Prescription for survival in mortgage banking.

The combination of weak short-term mortgage loan demand, heightened price competition, and the secularly increasing importance of scale promises continued dislocation in the mortgage banking business. To survive in this environment, industry leaders must thoroughly understand the determinants of shareholder value.

Maximizing shareholder value added - defined as the present value of the income derived from a mortgage applicant after the appropriate charge is made for the needed risk capital - requires an appreciation of the interdependence among a number of variables, including price (i.e., gross mortgage coupon), volume, loan size, the capture of escrow balances, pipeline fallout rate, prepayment propensity, delinquency likelihood, and the costs of origination and servicing.
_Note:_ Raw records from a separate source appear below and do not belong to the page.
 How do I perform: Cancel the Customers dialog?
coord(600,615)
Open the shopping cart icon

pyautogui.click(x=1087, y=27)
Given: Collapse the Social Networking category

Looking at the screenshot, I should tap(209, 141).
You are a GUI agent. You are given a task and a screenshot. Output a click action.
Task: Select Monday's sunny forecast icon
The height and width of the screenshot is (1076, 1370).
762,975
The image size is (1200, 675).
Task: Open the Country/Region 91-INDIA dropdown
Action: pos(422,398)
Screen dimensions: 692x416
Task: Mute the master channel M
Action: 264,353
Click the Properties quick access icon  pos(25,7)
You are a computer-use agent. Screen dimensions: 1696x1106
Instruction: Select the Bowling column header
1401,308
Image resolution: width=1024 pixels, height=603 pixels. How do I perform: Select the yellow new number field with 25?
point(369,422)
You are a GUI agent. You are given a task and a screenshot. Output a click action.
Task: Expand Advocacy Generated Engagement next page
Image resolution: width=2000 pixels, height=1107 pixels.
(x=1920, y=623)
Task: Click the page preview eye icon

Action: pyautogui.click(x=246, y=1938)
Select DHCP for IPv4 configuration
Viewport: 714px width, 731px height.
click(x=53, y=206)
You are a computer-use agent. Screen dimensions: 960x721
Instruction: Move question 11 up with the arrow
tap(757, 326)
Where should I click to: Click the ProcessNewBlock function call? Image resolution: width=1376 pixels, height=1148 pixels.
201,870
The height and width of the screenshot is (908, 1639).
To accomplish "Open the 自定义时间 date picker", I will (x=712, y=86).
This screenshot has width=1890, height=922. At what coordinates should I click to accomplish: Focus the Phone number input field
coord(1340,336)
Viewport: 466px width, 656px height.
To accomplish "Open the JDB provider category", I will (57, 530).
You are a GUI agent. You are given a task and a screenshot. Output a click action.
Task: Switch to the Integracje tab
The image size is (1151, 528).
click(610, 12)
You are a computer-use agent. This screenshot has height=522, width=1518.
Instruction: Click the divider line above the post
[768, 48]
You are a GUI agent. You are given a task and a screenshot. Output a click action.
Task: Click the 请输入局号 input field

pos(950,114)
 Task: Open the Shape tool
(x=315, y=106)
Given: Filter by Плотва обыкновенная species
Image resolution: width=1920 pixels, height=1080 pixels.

How does one rank the relative importance of these value levers? Answering this question requires the building of an imformation-based strategy that uses models to reveal the impact of product, customer, and competitive dynamics on the bottom line.

Assessing Sensitivity

Mortgage bankers-who employ such models can assess the sensitivity of shareholder value added to discrete changes in each of these variables. (We also have developed models that measure the value contribution of the on-balance-sheet funding of various types of mortgage product.)

For example, although many bankers stress the need to cut costs, especially in origination (which is sometimes erroneously viewed as a loss-leader business), the normally attainable level of expense reduction can prove less significant than manipulating other levers of mortgage value.

A 10% reduction in the cost of originating a $100,000 conforming mortgage adds only $95 to per-loan shareholder value for the average originator/servicer. By contrast, if the originator/servicer is able to get an extra 10 basis points in mortgage coupon, the value of the mortgage will increase by some $375.

Cutting servicing costs, although obviously quite desirable, also has less impact than many believe. A 10% reduction-in core servicing expenses yields a $25 increment to per-loan shareholder value, or about one-eighth the increase that would have resulted from success in obtaining a mortgage applicant's escrow balances.

Overemphasizing Delinquency

Interestingly, although the bulk of the underwriting effort is expended to minimize delinquency risk, reductions in the average delinquency rate often have less effect on shareholder value than reductions in the prepayment propensity that are just as easily attained.

A two-percentage-point reduction in the expected delinquency rate (say, from 4% to 2% of the portfolio) raises typical per-loan values by just $20 for the originator/servicer. But identifying customers with a 20% lower prepayment propensity at any given level of interest rates can increase per-loan values by about $100.

This finding argues for more balance in the underwriting process - that is, relatively more emphasis on understanding the prepayment propensity through the use of progressively more sophisticated models.

Avoiding Ginnies

Improvements in most of the value levers mentioned above generally come about through changes from one customer type to another. For example, shifting from, say, a $70,000 Ginnie Mae adjustable-rate mortgage applicant to a $100,000 conforming fixed-rate mortgage, one can increase shareholder value by $1,000.

Not only does loan size go up, which adds $200 to the bottom line, but origination and servicing costs as well as the fallout rate are lowered. That's because, relative to applicants for conventional loans, those who apply for government mortgages take up more underwriting time, have higher delinquency rates (which inflate servicing costs) and tend to shop prices and terms more actively (which increases their propensity to "fall out" of the pipeline). On the positive side, Ginnies have a lower likelihood of prepayment.

Referrals Are Best

Accordingly, mortgage bankers should strive to identify the marketing approaches and delivery channels that consistently provide a superior quality of mortgage applicant.

Often, the ideal applicant is already, say, a depositor at an affiliated commercial bank. In fact, at one institution we studied, the equity returns earned form the referral of current banking customers were nearly 40% greater than those earned from customers coming through retail-mortgage hank channels and more than three times greater than returns garnered from customers supplied by brokers.

Thus, the prerequisites for surviving in today's mortgage banking environment are relatively simple. Mortgage bankers need high-value customers who will buy high-value products.

Scarce But Obtainable

These are scarce but obtainable in sufficient numbers provided the banker (1) develops the information needed to understand the relative impact of each lever of mortgage value and (2) measures rigorously the capacity of existing and alternative channels of mortgage delivery to produce customers with the greatest likelihood of activating the right levers - i.e., those with the most attractive value-creating attributes.

Bankers who can fill this prescription should be able to continue earning risk-adjusted ROEs in mortgage origination and servicing that are at least 30% and 20% respectively.

Mr. Toevs and Mr. Zika are managing vice presidents of First Manhattan Consulting Group in New York.